There are any number of things you can tease yourself about. Your physical appearance is good if you are especially tall, or short or fat or bald. Just make sure that the physical appearance is obvious to the audience. If you are disorganized, you could tease yourself about that. If you can't parallel park, you could tease yourself about that. Just about anything will work as long as you are the target.

What you want to avoid teasing about is any subject that has a direct tie to your credibility. For instance, if you were a nuclear control room technician, you would not want to joke about the time you pushed the wrong button. But, if you got fired from your job as a nuclear control room technician for almost pushing the wrong button, then this fact might be a good topic for humor. It could turn into a great topic if you now own a landscaping company or are in some other non-threatening position.

To use self-effacing humor, you don't necessarily have to joke about yourself. You can make fun of your family background, your profession, or anything else that directly relates to you. I tell a story in my presentations about the time my mom came from our very small hometown to visit me in the big city of Washington, D.C. The audience hears about how small Claysville is and that my mom's house is way out in the sticks. We didn't have city water, or city sewerage, or cable TV. I then go on to tell how we took a trip on the Spirit of Washington for a dinner cruise and went sightseeing all over the capital. Here's how the end of the story goes:

"When we got home that evening I was exhausted, so I told mom I was going to bed and that I would see her in the morning. She said, "OK. I'm just going to watch the news and then I'll go to bed." I got up at about 2:00 a.m. and there was mom sitting in front of the TV. Her head was nodding and drooping. I said, "Mom. What are you doing?" She said, "I'm just waiting for the news to be over." Well she would have waited a long time because she was watching . . .CNN 24 hour headline news."

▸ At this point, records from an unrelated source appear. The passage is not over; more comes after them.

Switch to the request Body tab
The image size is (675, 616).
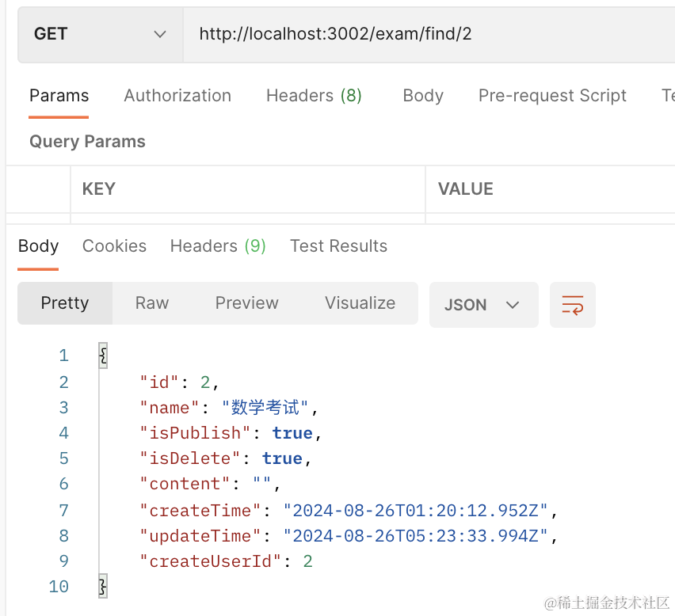pos(422,96)
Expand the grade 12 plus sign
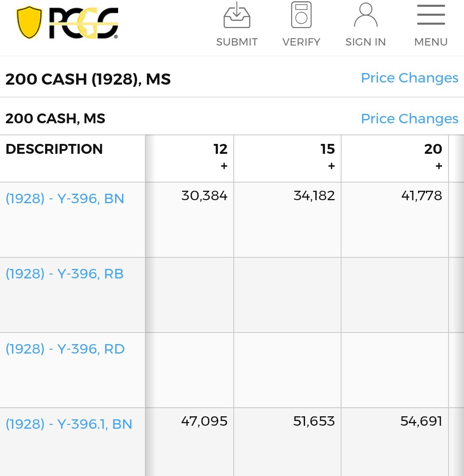The width and height of the screenshot is (464, 476). click(224, 166)
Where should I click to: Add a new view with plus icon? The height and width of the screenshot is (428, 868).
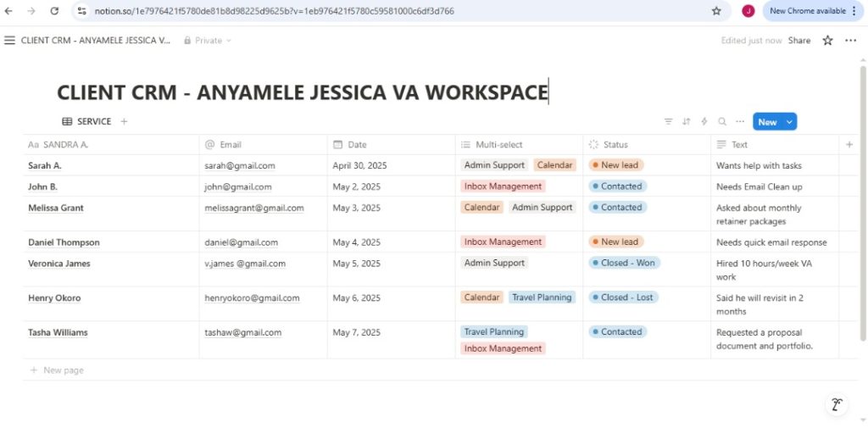click(124, 122)
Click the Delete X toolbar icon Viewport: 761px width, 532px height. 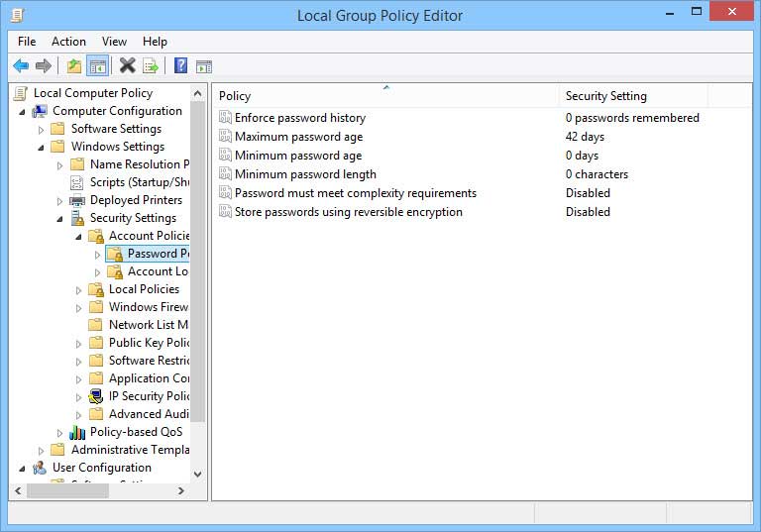(127, 66)
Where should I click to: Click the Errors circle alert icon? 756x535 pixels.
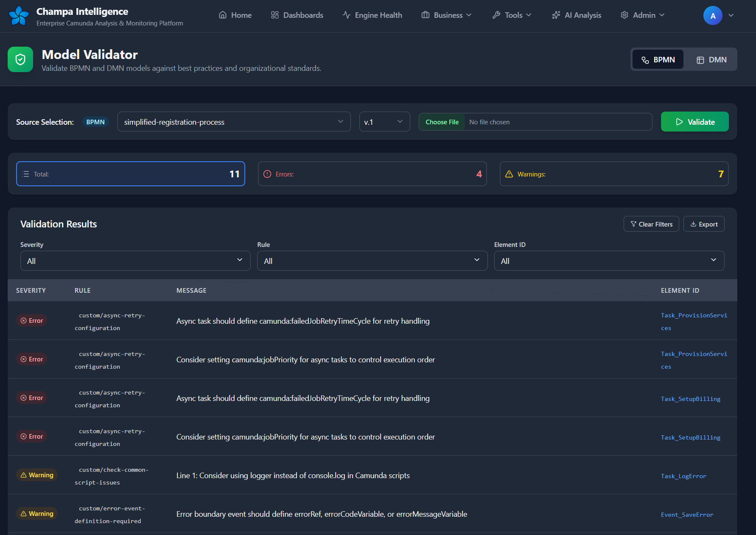[267, 174]
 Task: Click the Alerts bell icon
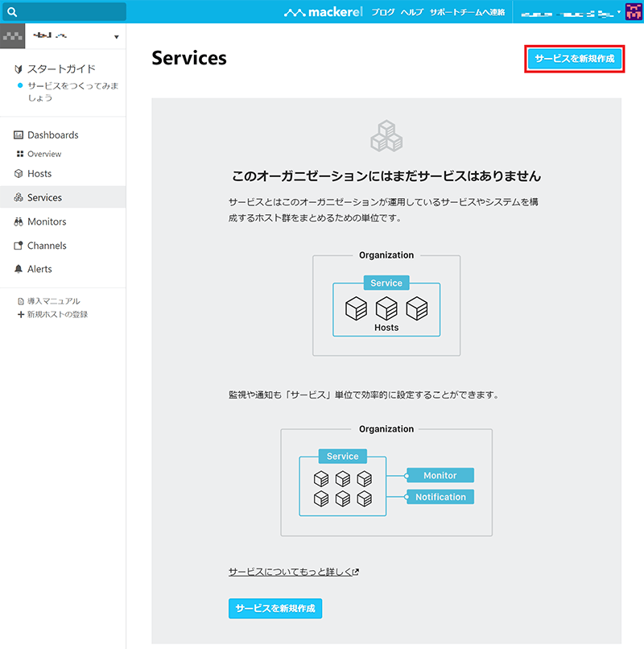19,270

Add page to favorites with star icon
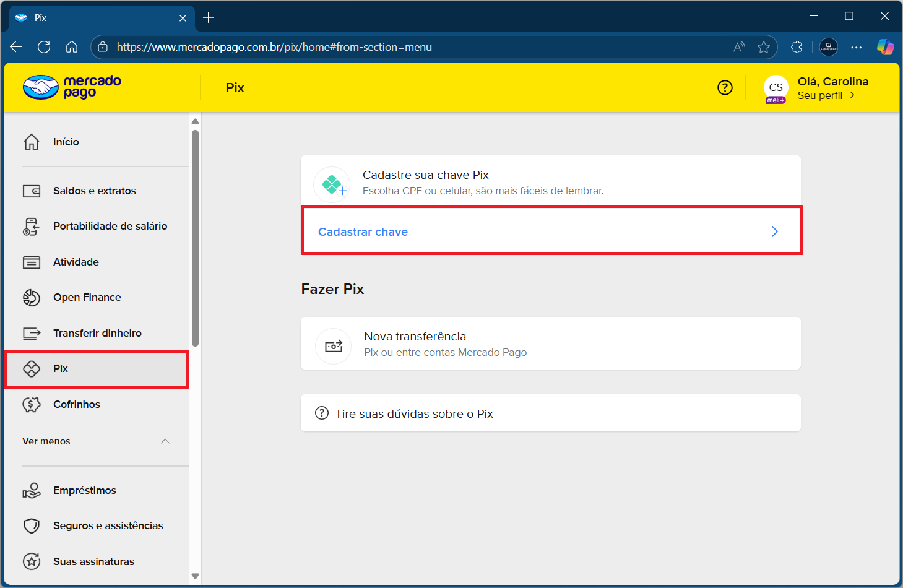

In this story I was not directly teasing myself. I was teasing about my small town background and about the innocent and funny boner my mom pulled when she came to visit.

Former president Ronald Reagan was a master at using self-effacing humor. In his bid for the Presidency in 1980 his age appeared to be his biggest obstacle. He attacked the problem with self-effacing humor. He would joke about his age all the time which turned age into a non-issue. He told a group of reporters once, 'Thomas Jefferson once said, 'One should not worry about chronological age compared to the ability to perform the task.' . . . Ever since Thomas Jefferson told me that I stopped worrying about my age.'

Look for opportunities to tease yourself. This will be one of your most powerful tools to connect with the audience and a subtle way to show your strength.